Over the last few years, Connecticut's hospitals have been pleading with lawmakers for millions in taxpayer dollars to shore up their sinking bottom lines. At the same time, the amount those hospitals paid their top executives has nearly doubled. Salaries paid to top hospital executives grew an estimated 95 percent from 2002-2006, according to a task force convened by Gov. M. Jodi Rell.
Thousands of prisoners and out-of-state residents are part of a group of 154,000 TennCare enrollees who can't legally be removed from the program, even though they do not meet eligibility requirements. Officials with TennCare to ask federal court sometime this week to make people in these group go through the same annual eligibility checks that are required of other enrollees. Disability advocates say the move could have dire consequences.
The Cook County (IL) Task Force on Hospital Governance is finalizing a proposed ordinance that would give control of the county's hospitals and clinics to a seven-member board of directors picked by the Cook County board president and approved by the commissioners. But some critics are questioning whether the new board can be truly independent if the board president alone nominates its members, as opposed to consulting a nominating committee.
Wisconsin Medical Examining Board records show that only 213 of the 2,400 complaints filed about physicians in the state from 2002 and 2006 resulted in some kind of discipline. The Milwaukee Journal Sentinel also says in a report that the board was slow to look into complaints, and keeps many of its investigations secret.
To cut costs while improving the experience for patients, some hospitals are adopting cutting-edge business tactics to improve their processes. For example, efficiency experts are sweeping through Boston-area hospitals, bringing cutting-edge business school methodologies to healthcare providers.
A pilot program to audit Medicare claims filed by hospitals and others in three states recouped nearly $250 million last year but is drawing fire from healthcare providers as it prepares to go national. The program, which relies on private-sector auditing firms to comb through past claims filed by providers, recovered $247.4 million for Medicare last year from medical providers in California, Florida and New York. Hospital groups have mounted a campaign against its expansion, saying the effort is "riddled with flaws" and suffered too many problems to expand.
A Senate health committee is expected to vote against California Gov. Arnold Schwarzenegger's widely promoted bill on universal healthcare. A "no" vote would effectively kill the bill, which would also need voter approval to become law. The bill, which would offer coverage to millions of uninsured Californians, passed the State Assembly but began to stall in the Senate after the state's legislative analyst raised questions about its financing and two prominent Democrats announced they would vote against it.
Diabetes-related medical and economic costs in the United States hit $174 billion in 2007, a 32 percent increase from 2002, according to a study commissioned by the American Diabetes Association. The research, found medical care costs for people with diabetes were about $116 billion, and a disproportionate percentage of those costs resulted from the treatment and hospitalization of people with diabetes-related complications.
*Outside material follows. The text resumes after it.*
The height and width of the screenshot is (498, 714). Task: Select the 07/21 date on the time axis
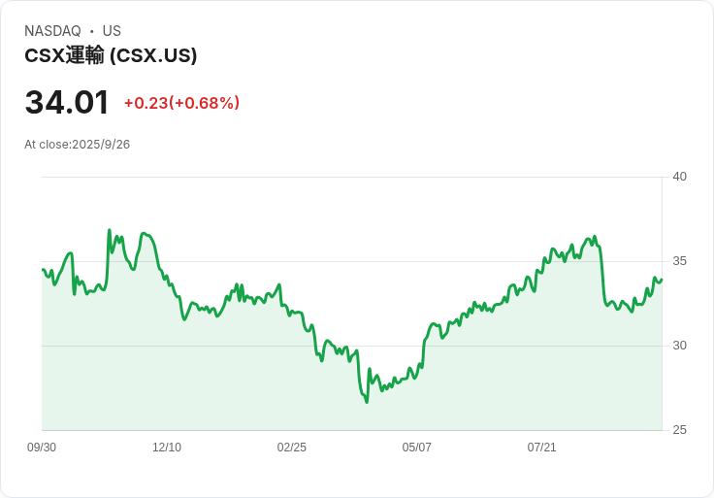pyautogui.click(x=542, y=448)

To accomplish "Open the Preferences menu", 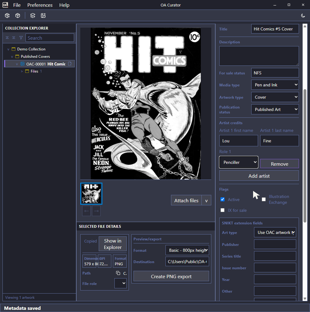I will pos(40,5).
A small but growing number of American families beset by major medical problems are learning that having health insurance is sometimes not enough. Those with costly chronic illnesses can easily rack up medical bills that blow through the lifetime benefits cap of $1 million or more that is a standard part of many insurance policies. That has left some very sick people facing healthcare tabs of hundreds of thousands of dollars or more.
Tenet Healthcare Corp. has entered into a new multiyear agreement with Blue Cross of California, Tenet's second-largest managed-care payer nationally. The contract, which takes effect Feb. 1, 2008, covers 16 acute-care hospitals in California. Financial terms of the deal were not disclosed.